Received-SPF: pass (google.com: domain of linux-kernel-owner@vger.kernel.org designates 2620:137:e000::3:3 as permitted sender) client-ip=2620:137:e000::3:3;
Date:   Tue, 5 Dec 2023 15:45:18 -0500
From:   Steven Rostedt <rostedt@goodmis.org>
To:     "Paul E. McKenney" <paulmck@kernel.org>
Cc:     Thomas Gleixner <tglx@linutronix.de>,
        Ankur Arora <ankur.a.arora@oracle.com>,
        linux-kernel@vger.kernel.org, peterz@infradead.org,
        torvalds@linux-foundation.org, linux-mm@kvack.org, x86@kernel.org,
        akpm@linux-foundation.org, luto@kernel.org, bp@alien8.de,
        dave.hansen@linux.intel.com, hpa@zytor.com, mingo@redhat.com,
        juri.lelli@redhat.com, vincent.guittot@linaro.org,
        willy@infradead.org, mgorman@suse.de, jon.grimm@amd.com,
        bharata@amd.com, raghavendra.kt@amd.com,
        boris.ostrovsky@oracle.com, konrad.wilk@oracle.com,
        jgross@suse.com, andrew.cooper3@citrix.com, mingo@kernel.org,
        bristot@kernel.org, mathieu.desnoyers@efficios.com,
        geert@linux-m68k.org, glaubitz@physik.fu-berlin.de,
        anton.ivanov@cambridgegreys.com, mattst88@gmail.com,
        krypton@ulrich-teichert.org, David.Laight@aculab.com,
        richard@nod.at, mjguzik@gmail.com,
        Simon Horman <horms@verge.net.au>,
        Julian Anastasov <ja@ssi.bg>,
        Alexei Starovoitov <ast@kernel.org>,
        Daniel Borkmann <daniel@iogearbox.net>
Subject: Re: [RFC PATCH 47/86] rcu: select PREEMPT_RCU if PREEMPT
Message-ID: <20231205154518.70d042c3@gandalf.local.home>
In-Reply-To: <1375e409-2593-45e1-b27e-3699c17c47dd@paulmck-laptop>
References: <e939c924-1dfa-4a6a-9309-2430f19467f5@paulmck-laptop>
        <87wmu2ywrk.ffs@tglx>
        <fa1249f7-9a5d-4696-9246-4913365b6715@paulmck-laptop>
        <20231205100114.0bd3c4a2@gandalf.local.home>
        <1375e409-2593-45e1-b27e-3699c17c47dd@paulmck-laptop>
MIME-Version: 1.0
Content-Type: text/plain; charset=US-ASCII
Content-Transfer-Encoding: 7bit
Precedence: bulk

On Tue, 5 Dec 2023 11:38:42 -0800
"Paul E. McKenney" <paulmck@kernel.org> wrote:

> > 
> > Note that the new preemption model is a new paradigm and we need to start
> > thinking a bit differently if we go to it.  
> 
> We can of course think differently, but existing hardware and software
> will probably be a bit more stubborn.

Not at all.

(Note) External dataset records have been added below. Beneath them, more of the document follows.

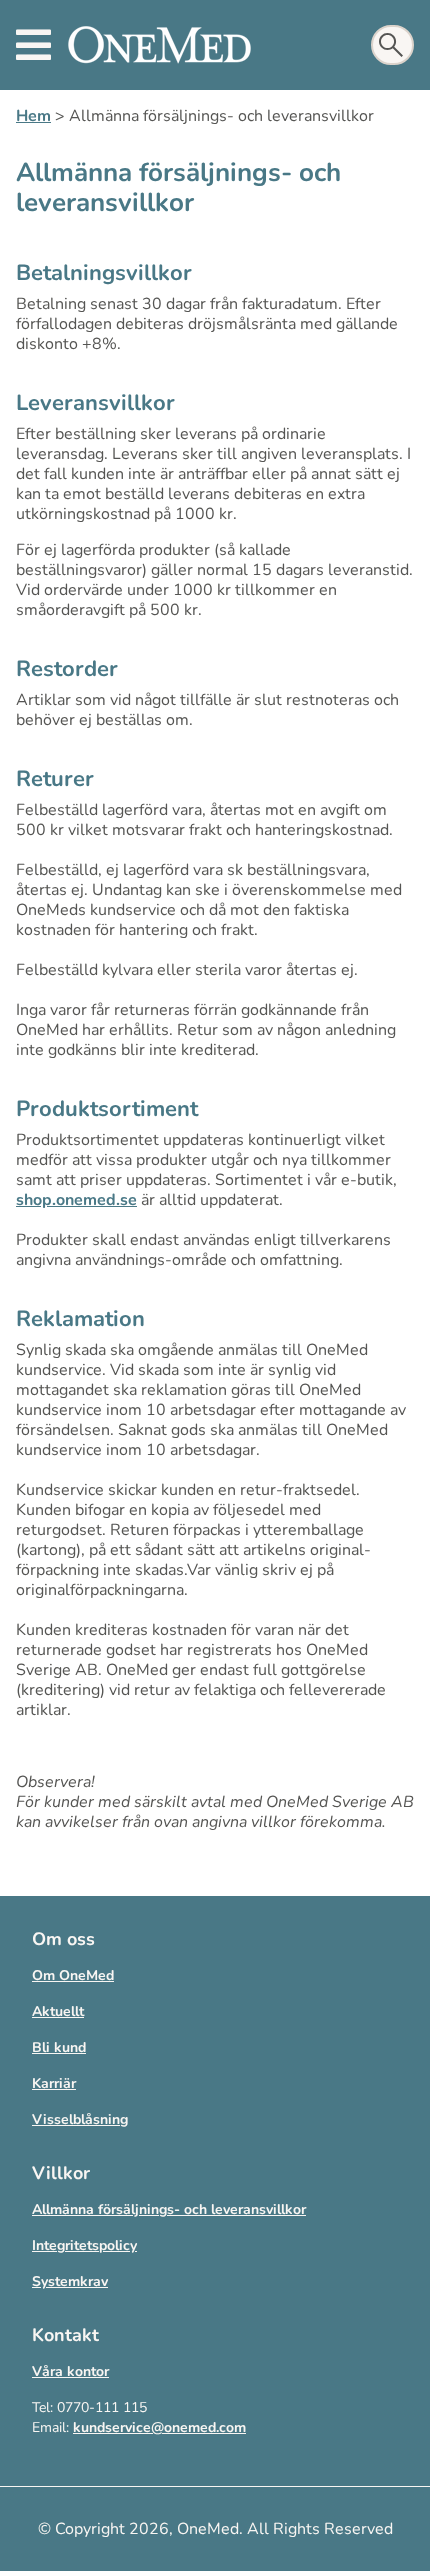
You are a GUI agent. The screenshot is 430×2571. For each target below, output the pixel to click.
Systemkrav (70, 2281)
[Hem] (159, 45)
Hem (33, 116)
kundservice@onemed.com (159, 2427)
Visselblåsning (80, 2119)
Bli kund (59, 2047)
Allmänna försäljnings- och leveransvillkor (169, 2209)
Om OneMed (73, 1975)
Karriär (54, 2083)
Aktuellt (58, 2011)
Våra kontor (70, 2371)
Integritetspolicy (84, 2245)
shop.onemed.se (76, 1200)
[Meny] (33, 45)
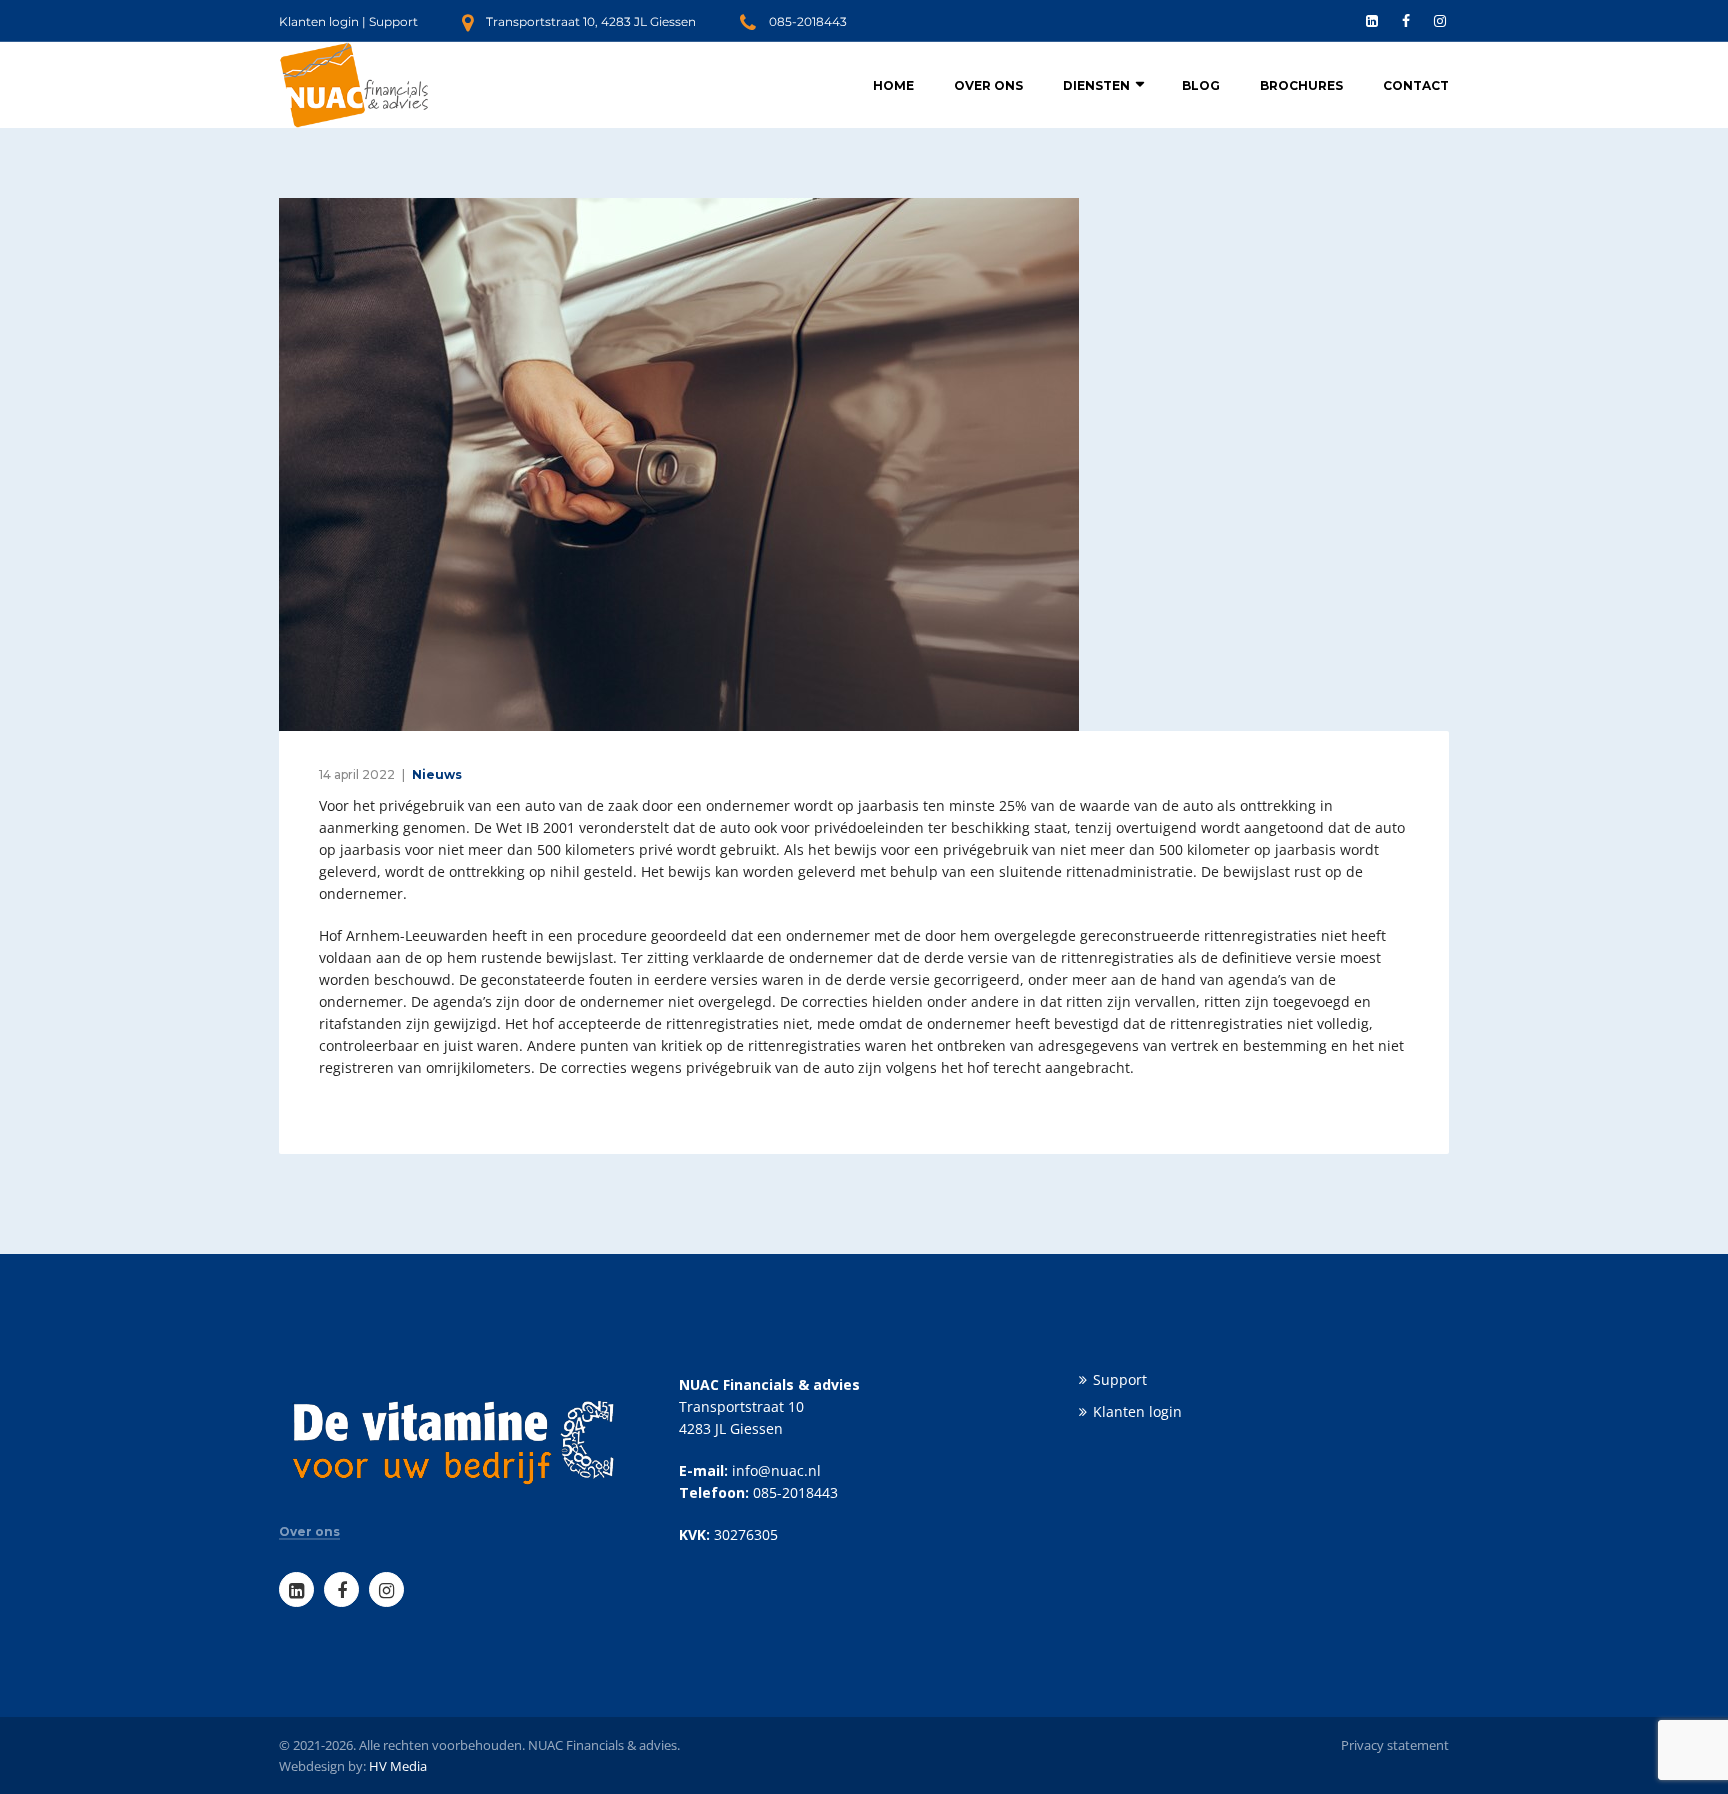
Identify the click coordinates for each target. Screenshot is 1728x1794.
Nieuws (437, 774)
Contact (1416, 85)
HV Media (398, 1766)
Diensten (1096, 85)
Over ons (988, 85)
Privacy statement (1395, 1745)
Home (893, 85)
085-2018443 (808, 21)
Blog (1201, 85)
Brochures (1301, 85)
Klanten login (319, 21)
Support (393, 21)
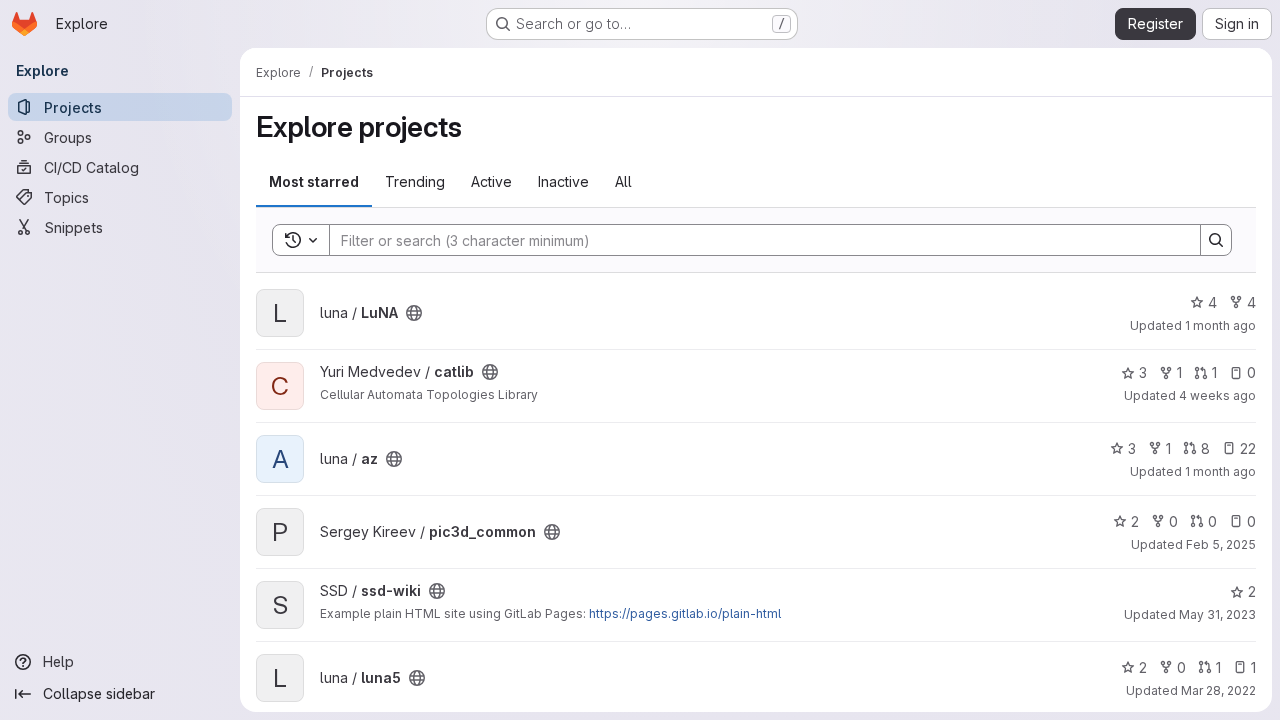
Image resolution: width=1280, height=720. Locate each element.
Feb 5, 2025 (1221, 544)
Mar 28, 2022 (1218, 690)
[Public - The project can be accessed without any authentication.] (414, 313)
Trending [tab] (415, 181)
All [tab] (623, 181)
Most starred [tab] (314, 181)
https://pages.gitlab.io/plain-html (685, 613)
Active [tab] (491, 181)
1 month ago (1220, 325)
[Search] (1216, 240)
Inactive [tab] (563, 181)
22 (1248, 448)
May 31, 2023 (1217, 614)
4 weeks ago (1217, 395)
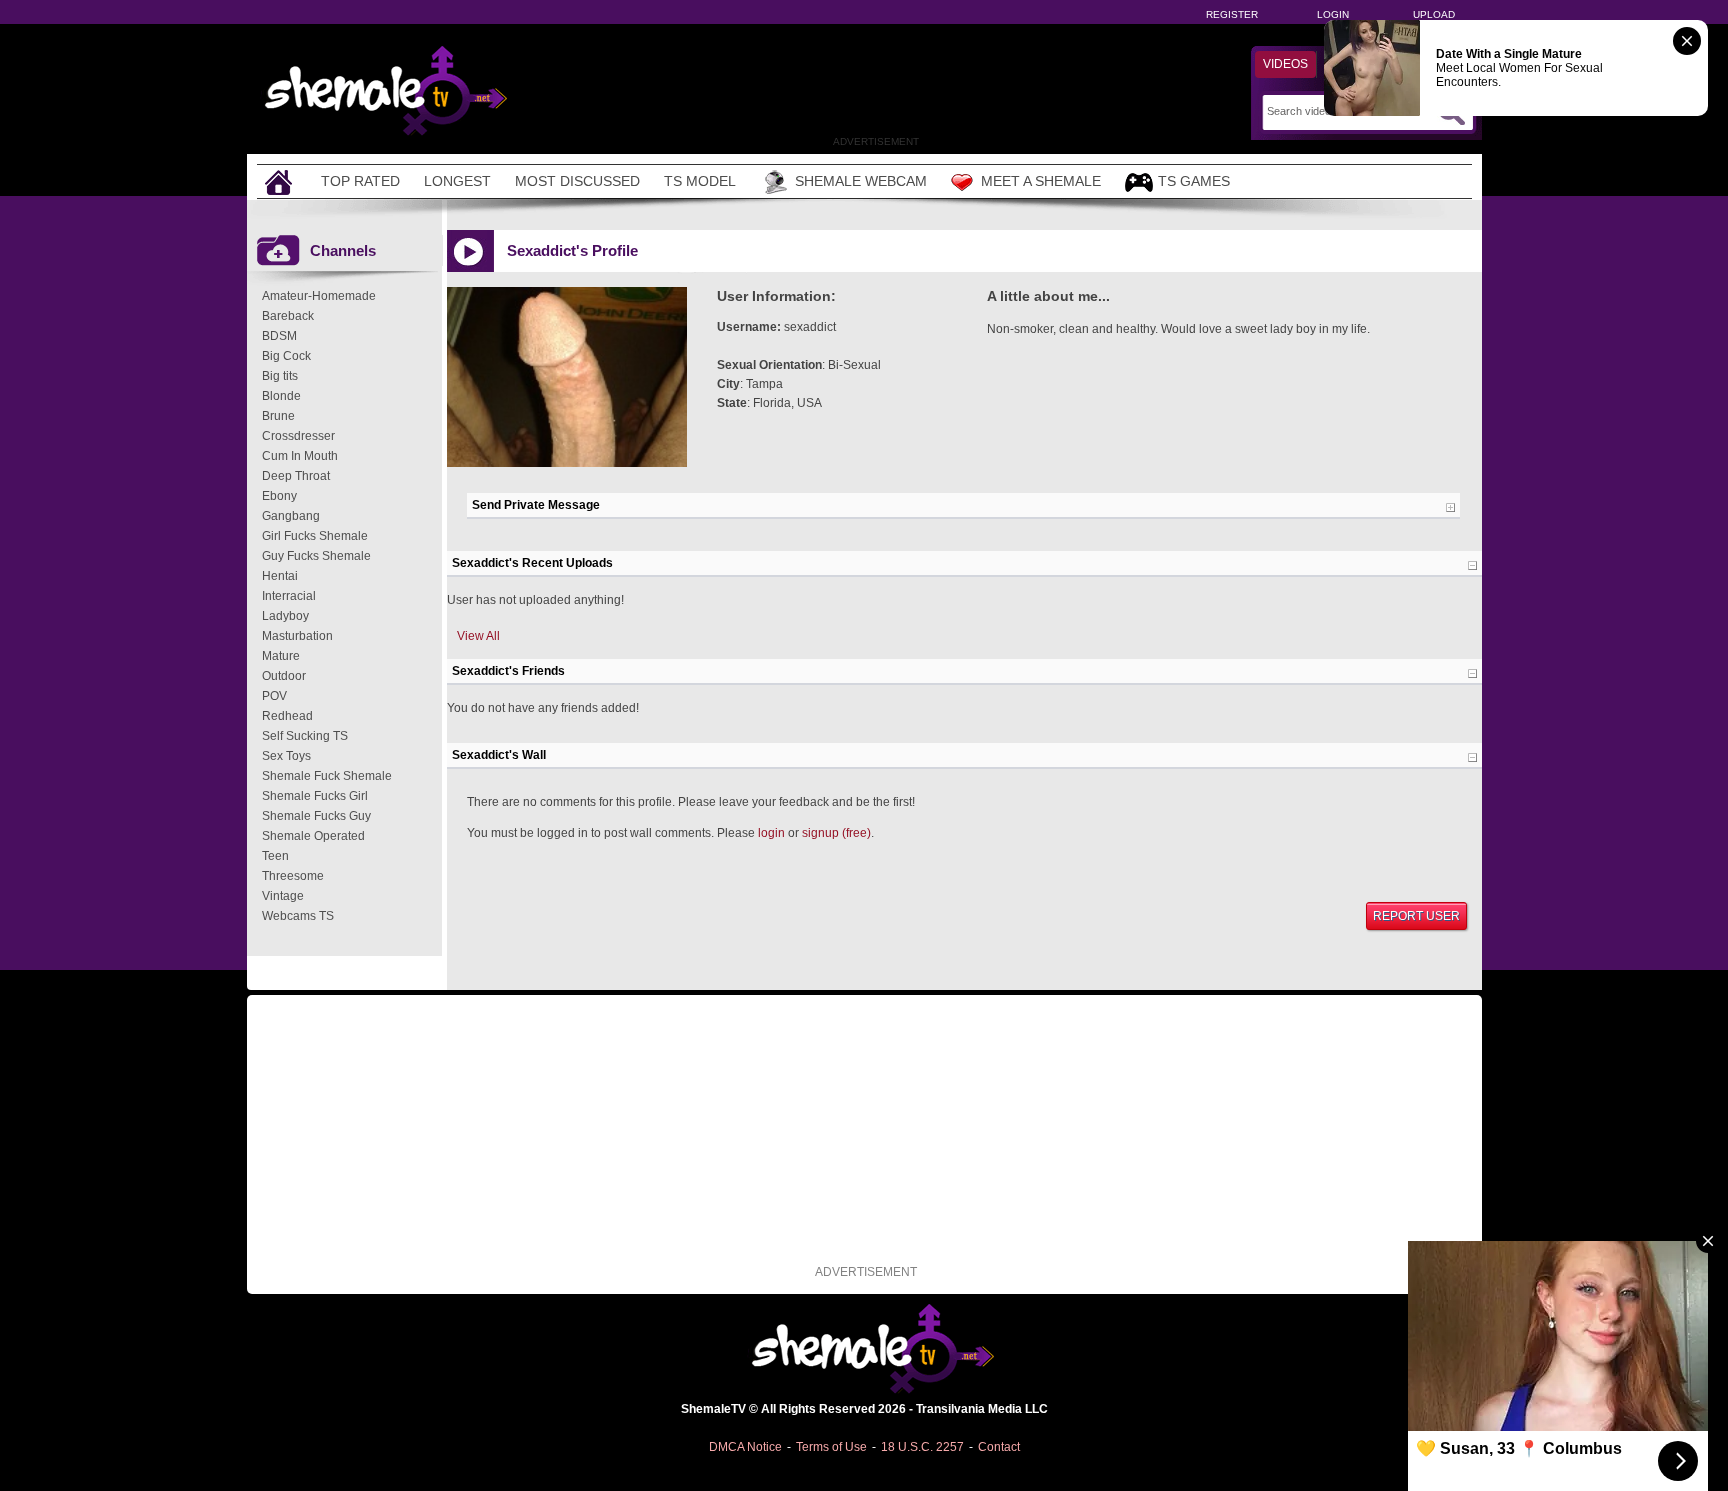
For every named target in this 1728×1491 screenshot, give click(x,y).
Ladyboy (285, 616)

I don't see how hardware plays a role here, but how software is
designed does sometimes require thinking differently.

> 
> > One thing I would like to look into with the new work is to have holding a
> > mutex ignore the NEED_RESCHED_LAZY (similar to what is done with spinlock
> > converted to mutex in the RT kernel). That way you are less likely to be
> > preempted while holding a mutex.  
> 
> I like the concept, but those with mutex_lock() of rarely-held mutexes
> in their fastpaths might have workloads that have a contrary opinion.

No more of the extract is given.